[[ THE RECORDS open ]]
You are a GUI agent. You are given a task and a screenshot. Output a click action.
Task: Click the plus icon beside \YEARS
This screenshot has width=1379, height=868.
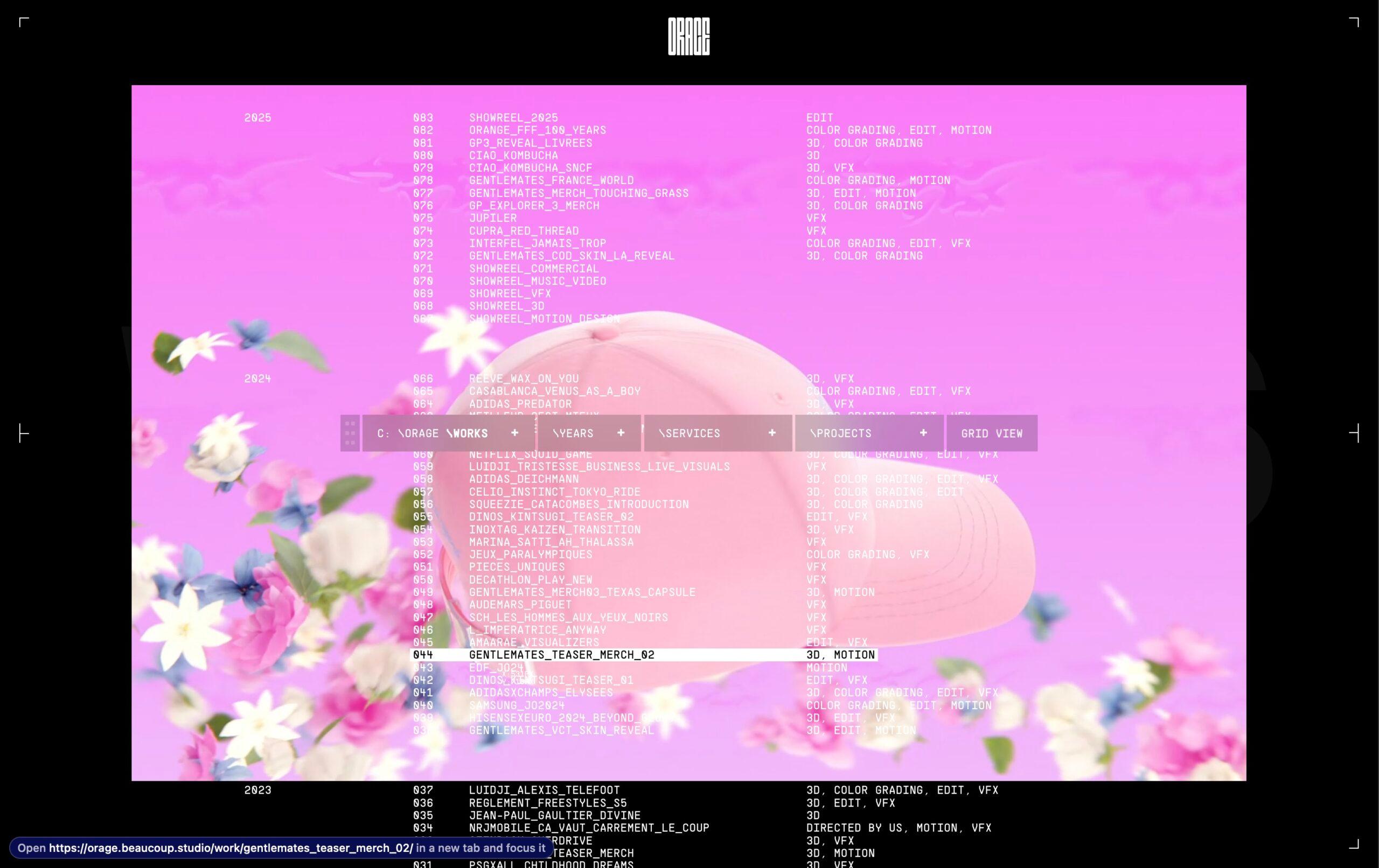[621, 433]

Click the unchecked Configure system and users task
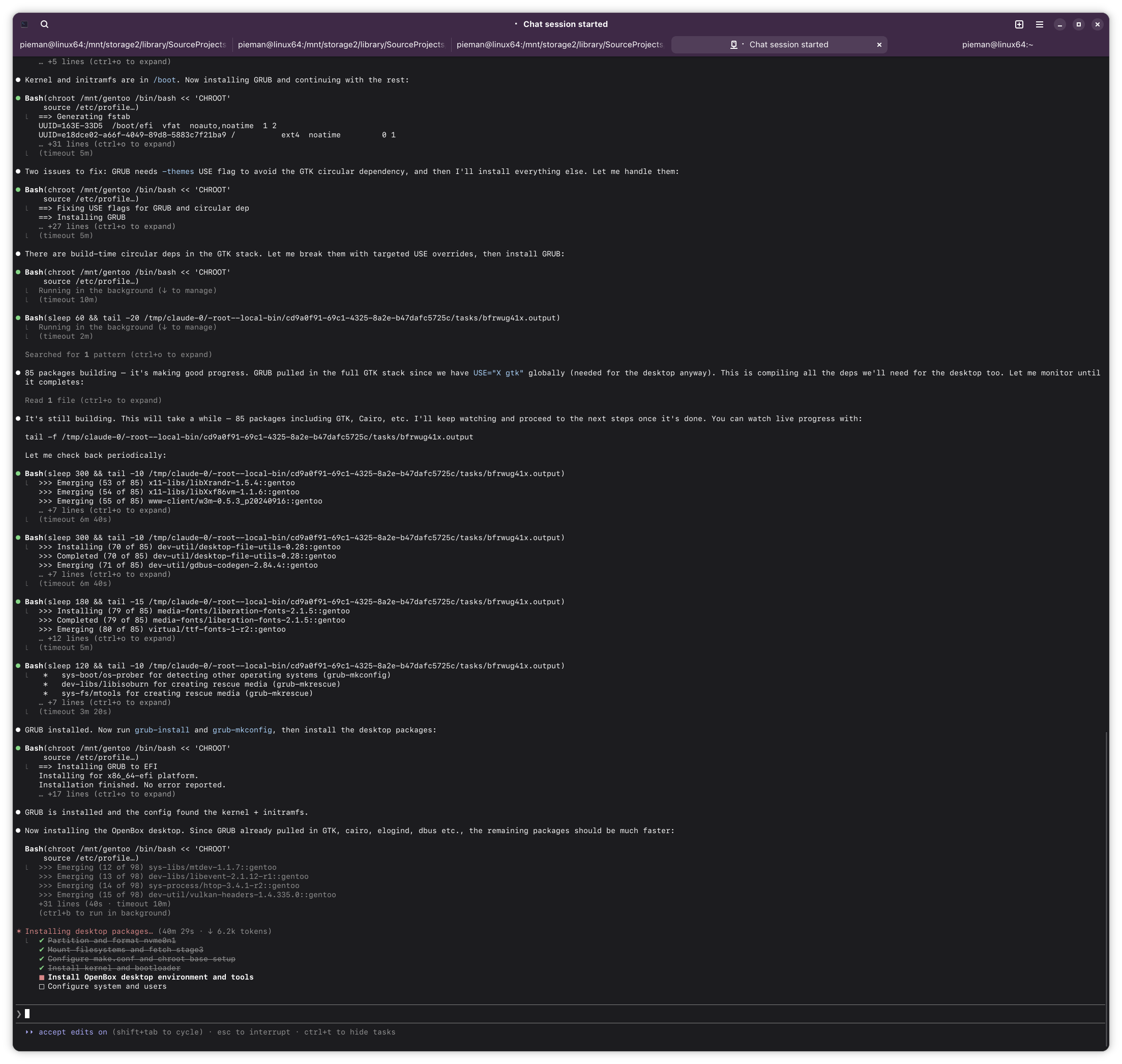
[[ THE RECORDS closed ]]
### EXERCISE GOAL
Could you print the material above word for word and skip the images?

### RESPONSE BELOW
You are a GUI agent. You are given a task and a screenshot. Output a click action.
Task: Click the plus icon beside \YEARS
This screenshot has width=1379, height=868.
[621, 433]

Click the unchecked Configure system and users task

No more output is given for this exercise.